▸ **MATERIAL FOR THE TASK**
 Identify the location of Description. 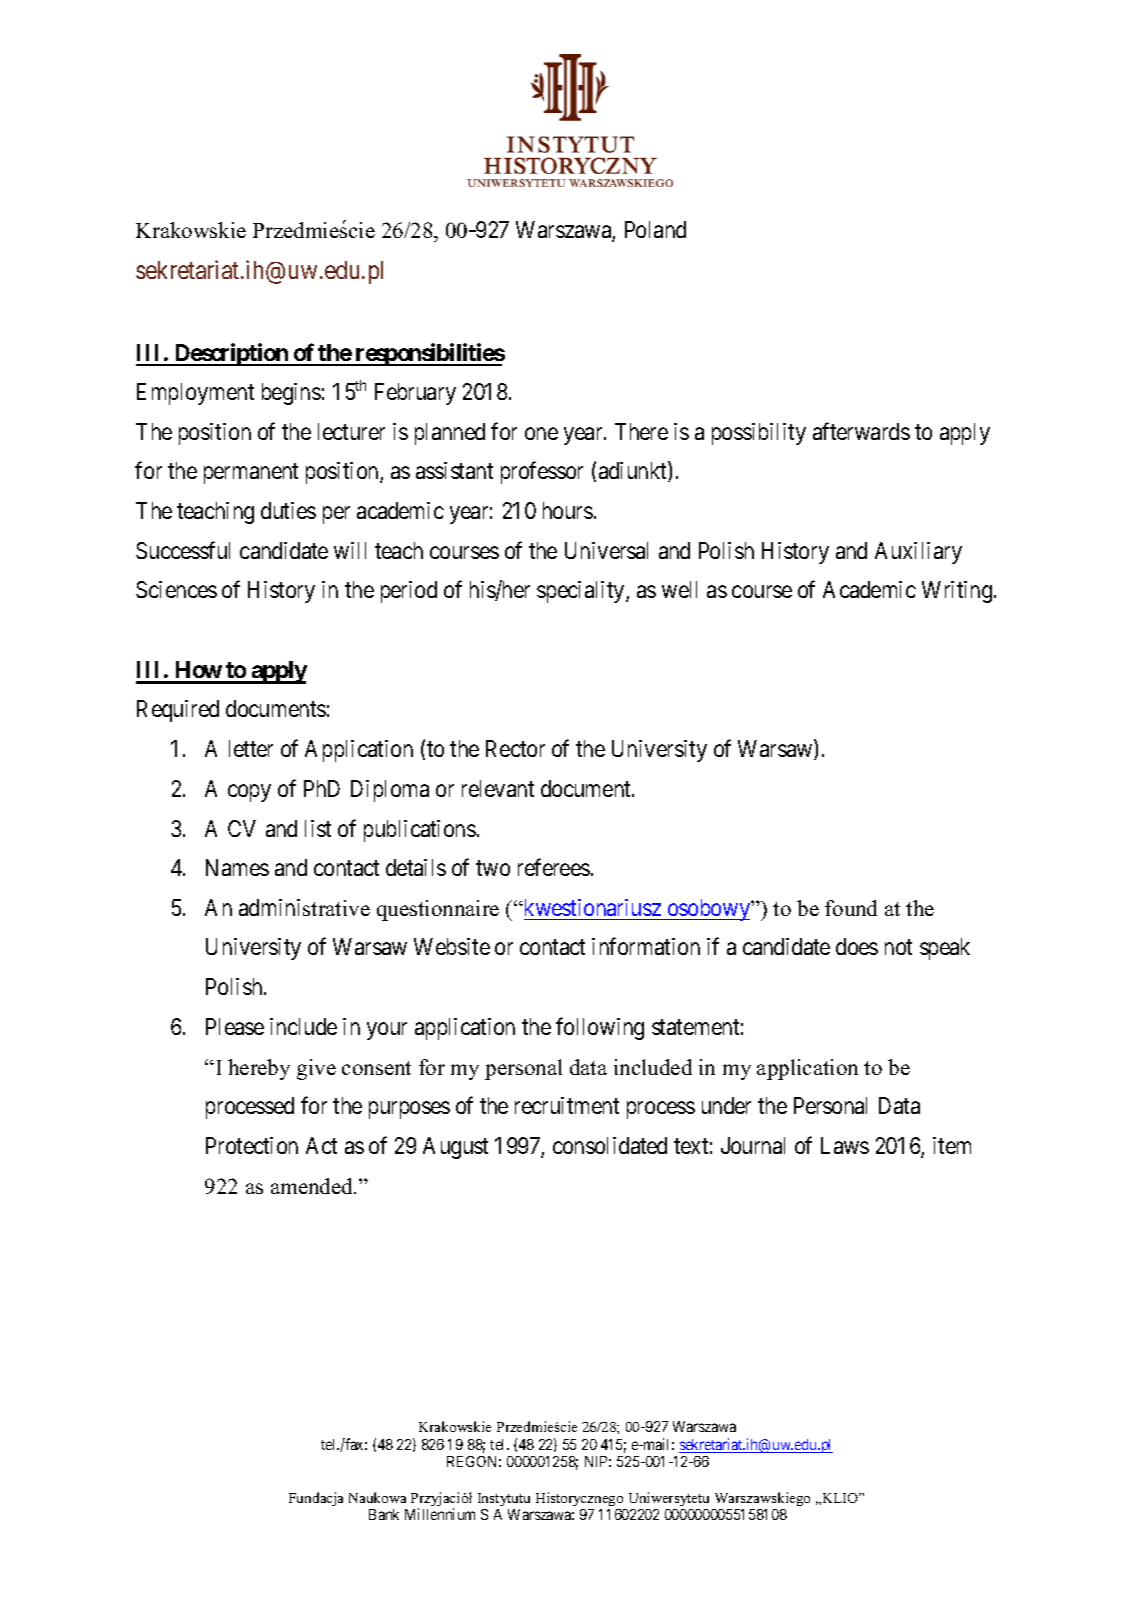
(231, 354).
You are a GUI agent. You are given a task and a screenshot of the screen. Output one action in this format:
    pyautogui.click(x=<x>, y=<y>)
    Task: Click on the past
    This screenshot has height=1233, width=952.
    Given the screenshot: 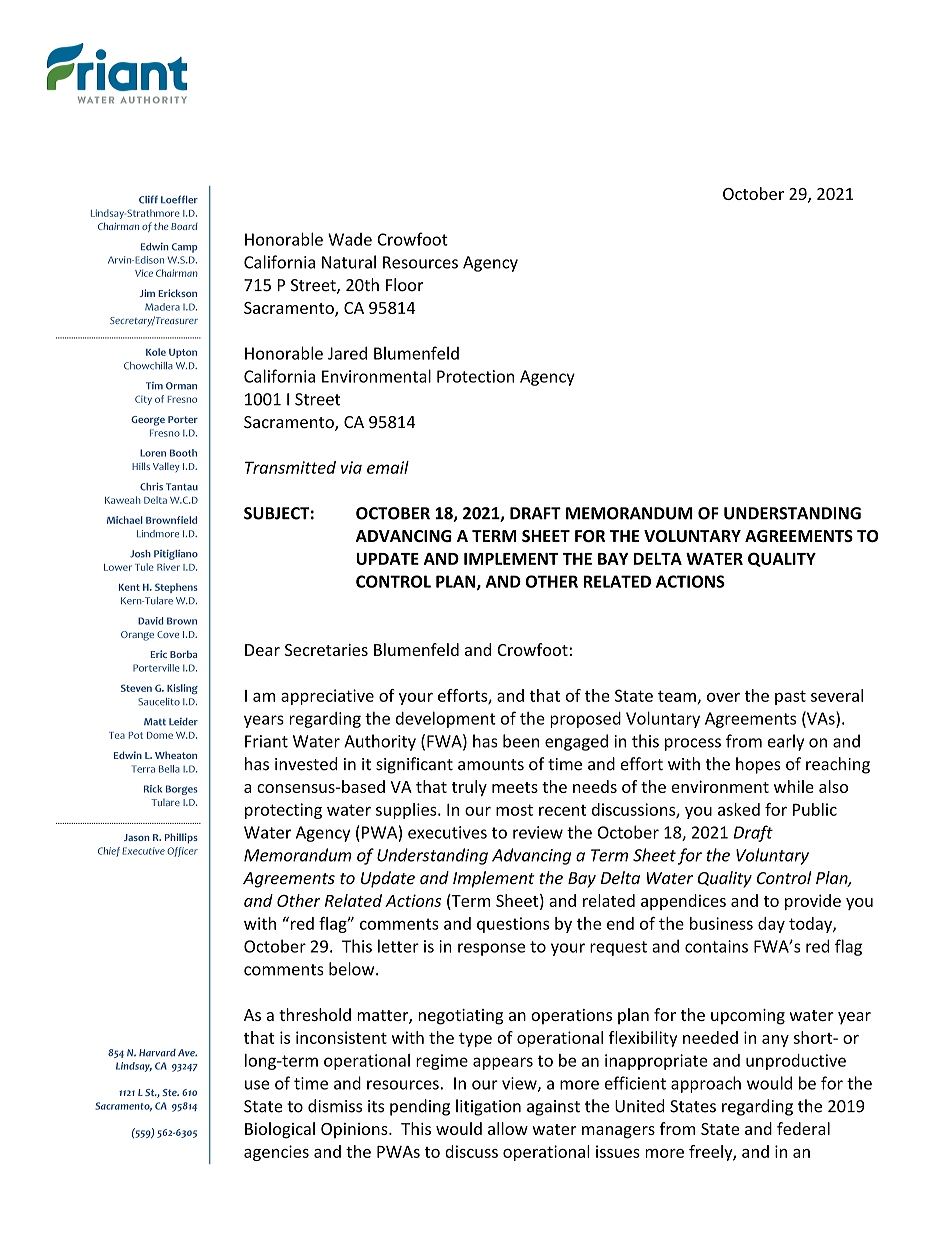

▸ **GOAL**
Copy the lines above word for word, without the pictures.

▸ **EXERCISE SOLUTION**
 Identify the location of Description. 
(231, 354).
You are a GUI agent. You are given a task and a screenshot of the screen. Output one action in this format:
    pyautogui.click(x=<x>, y=<y>)
    Task: Click on the past
    This screenshot has height=1233, width=952.
    Given the screenshot: 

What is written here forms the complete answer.